14 documented visits to Uganda by Mark Suer and Susanne Suer — most recently June 2026, 59+ days on-site total

Three children stood at the edge of the space where we were eating, in Buhoma on the morning of June 21, 2026. They were from the neighborhood near the local orphanage — their clothes worn, their manner carrying the particular hesitation of children who have learned not to assume welcome. The GPS on the camera tags this moment at -0.9617°N, 29.6109°E, photographed by Mark Suer at 06:32. It is a scene from southwest Uganda, from the forested highland where mountain gorillas live and where the tourism economy creates proximity between visitors and local communities. But the vulnerability it shows — the thin margin between enough and not enough, the way that weather and harvest and access to basic services determine whether a family eats — is not confined to the southwest. Across Uganda, that margin is defined in large part by rain.

In Kiryandongo District, in western Uganda, that margin is shrinking. Kiryandongo sits along the Victoria Nile — the river that exits Lake Victoria at Jinja and carries the lake's water northward through the Ugandan interior. During fourteen visits to Uganda spanning October 2024, January 2026, April 2026, May 2026, and June 2026 — a cumulative 59 or more days on the ground — the pattern that connects Lake Victoria to the communities of Uganda's interior has become clear. The lake is not just a geographic feature on the northern edge of the country. It is the origin point of a hydrological system whose consequences reach hundreds of kilometres inland. Kiryandongo is one of the places where those consequences arrive with particular force.

This article draws on the REACH Climate Hazard Assessment for Kiryandongo District, published in April 2026 — the most recent and detailed analysis of the district's compound climate exposure — to explain what is happening in this part of Uganda's Lake Victoria basin, why it matters, and what the data reveals about the intersection of rainfall variability, agricultural livelihoods, and the lives of over 164,000 refugees who call this district home.

Kiryandongo District — Geography, the Bunyoro Sub-region, and the Victoria Nile

Kiryandongo District occupies the Bunyoro Sub-region of western Uganda, a part of the country historically known for its agricultural potential, natural resources, and, more recently, for hosting one of Uganda's largest refugee populations. The district sits within the broader Lake Victoria Basin — not directly on the lake's shore, but connected to it through the river system the lake generates. Lake Victoria, which according to the Uganda Bureau of Statistics Statistical Abstract 2014 is the world's second largest freshwater lake and the source of the River Nile, exits at Jinja in eastern Uganda and flows as the Victoria Nile northward and westward through the Ugandan interior. The Victoria Nile passes near Kiryandongo District, and its seasonal behaviour — volumes, flooding patterns, and the rainfall regimes that govern its tributaries — directly shapes the conditions in which the district's population lives and farms.

* _WHAT TO DO_:
1 > Reproduce the portion of the Kiryandongo article starting at "In Kiryandongo District, in" and ending at "with particular force.".
2 > According to the Kiryandongo article, why does Lake Victoria affect Kiryandongo District even though the district is not on the lake's shore? Answer in one to three sentences.
The listing that comes next is separate material with no connection to the article on Kiryandongo District.

* _SUPPLIED INFORMATION_:

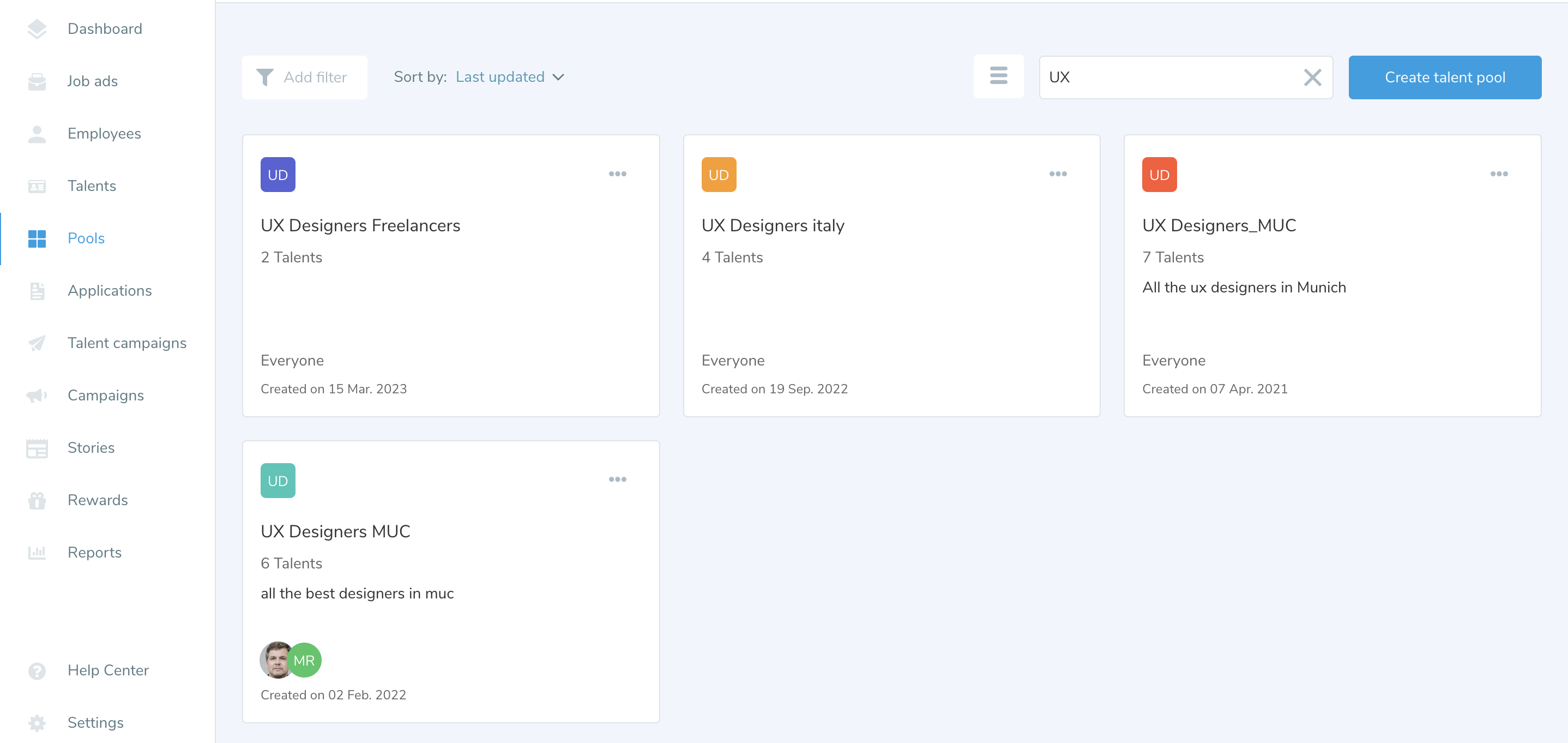The width and height of the screenshot is (1568, 743).
Task: Open Job ads briefcase icon
Action: pyautogui.click(x=37, y=81)
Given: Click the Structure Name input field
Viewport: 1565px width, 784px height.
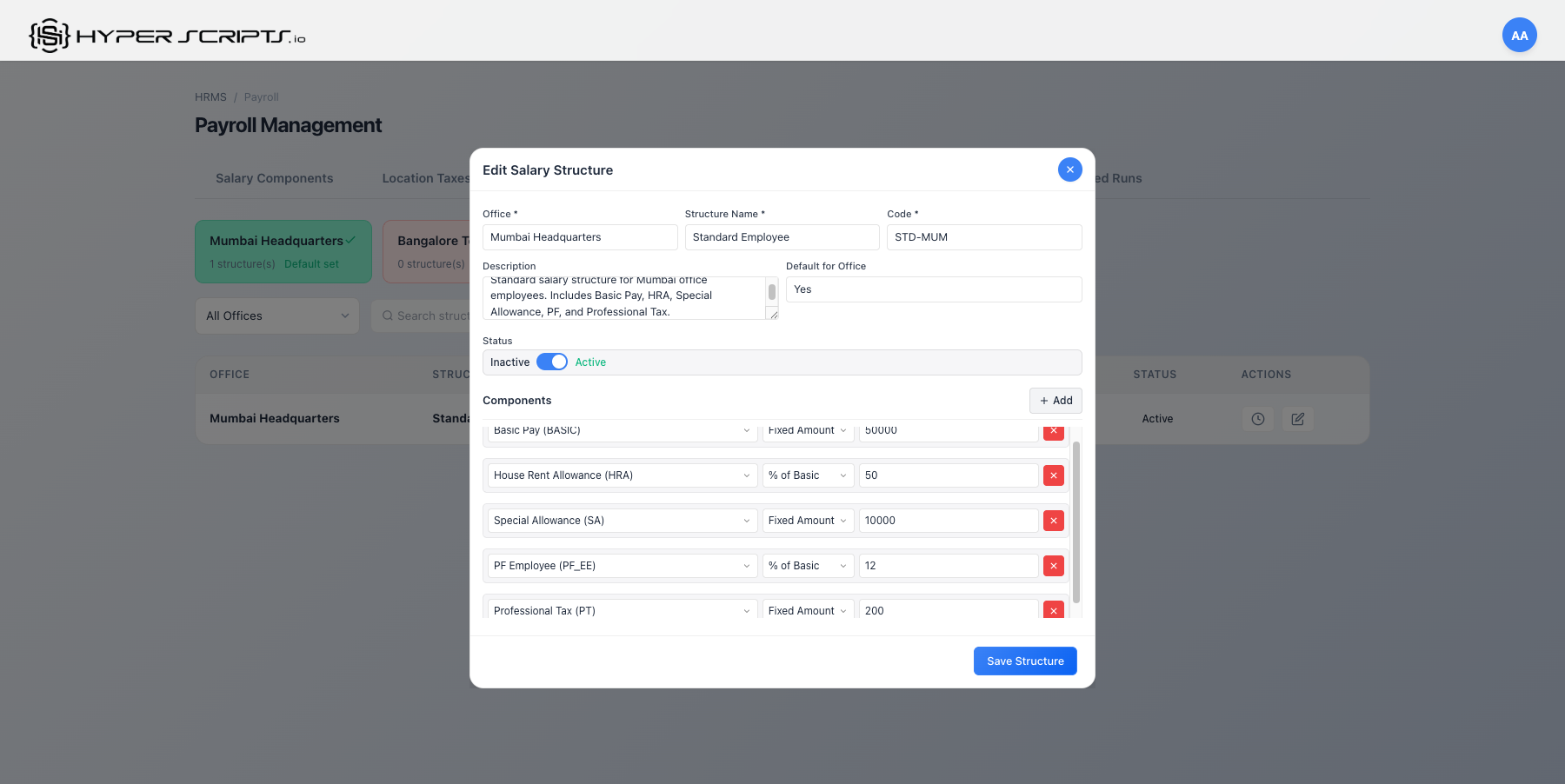Looking at the screenshot, I should (x=782, y=237).
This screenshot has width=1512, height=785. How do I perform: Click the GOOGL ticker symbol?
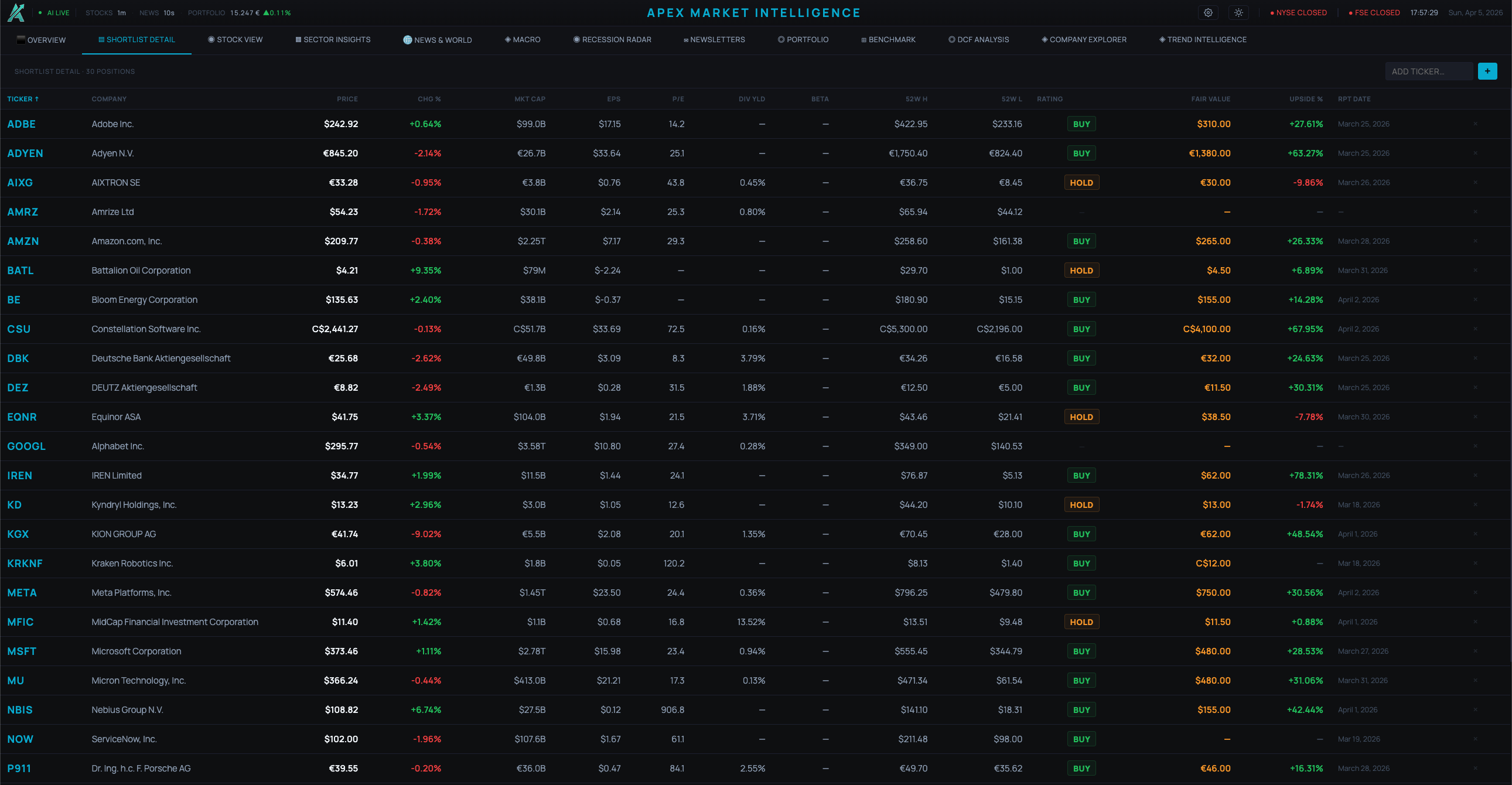click(x=26, y=446)
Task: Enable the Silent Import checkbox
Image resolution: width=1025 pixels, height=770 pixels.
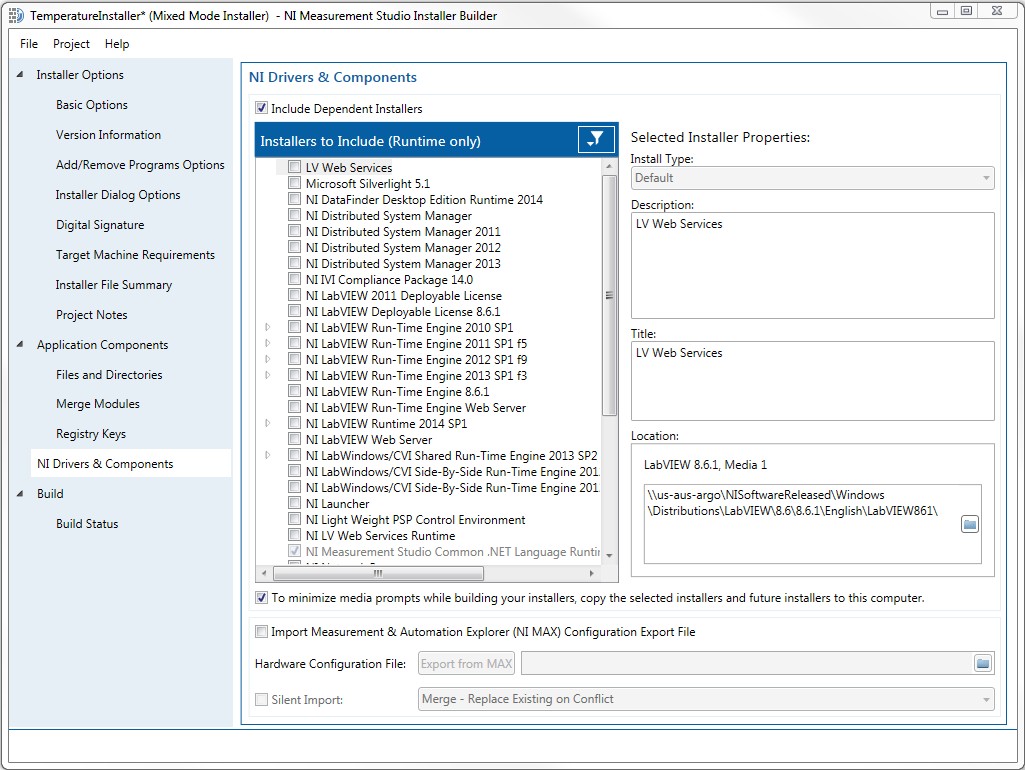Action: (x=261, y=698)
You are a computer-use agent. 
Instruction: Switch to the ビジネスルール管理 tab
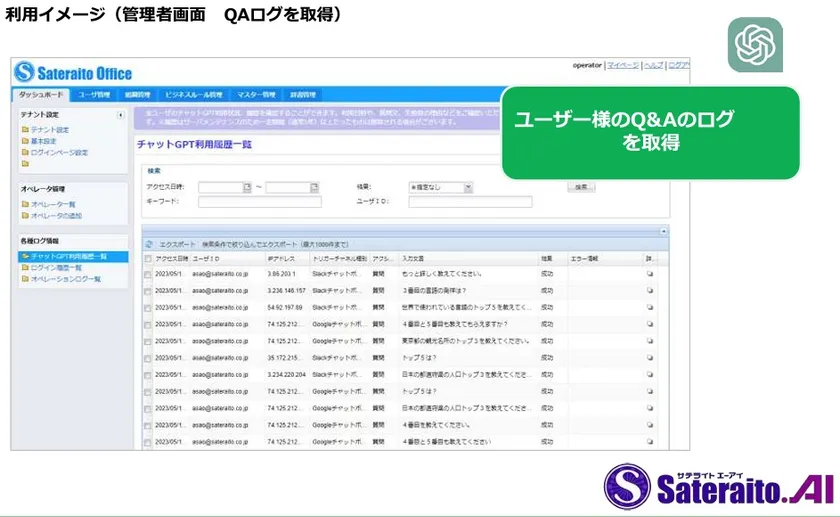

* _RESPONSES FOR EACH TASK_:
1 >
In Kiryandongo District, in western Uganda, that margin is shrinking. Kiryandongo sits along the Victoria Nile — the river that exits Lake Victoria at Jinja and carries the lake's water northward through the Ugandan interior. During fourteen visits to Uganda spanning October 2024, January 2026, April 2026, May 2026, and June 2026 — a cumulative 59 or more days on the ground — the pattern that connects Lake Victoria to the communities of Uganda's interior has become clear. The lake is not just a geographic feature on the northern edge of the country. It is the origin point of a hydrological system whose consequences reach hundreds of kilometres inland. Kiryandongo is one of the places where those consequences arrive with particular force.

2 > The district is connected to the lake through the river system the lake generates. Lake Victoria exits at Jinja and flows as the Victoria Nile through the Ugandan interior, passing near Kiryandongo. The river's seasonal behavior (its volumes, flooding patterns, and the rainfall regimes of its tributaries) directly shapes the conditions in which the district's population lives and farms.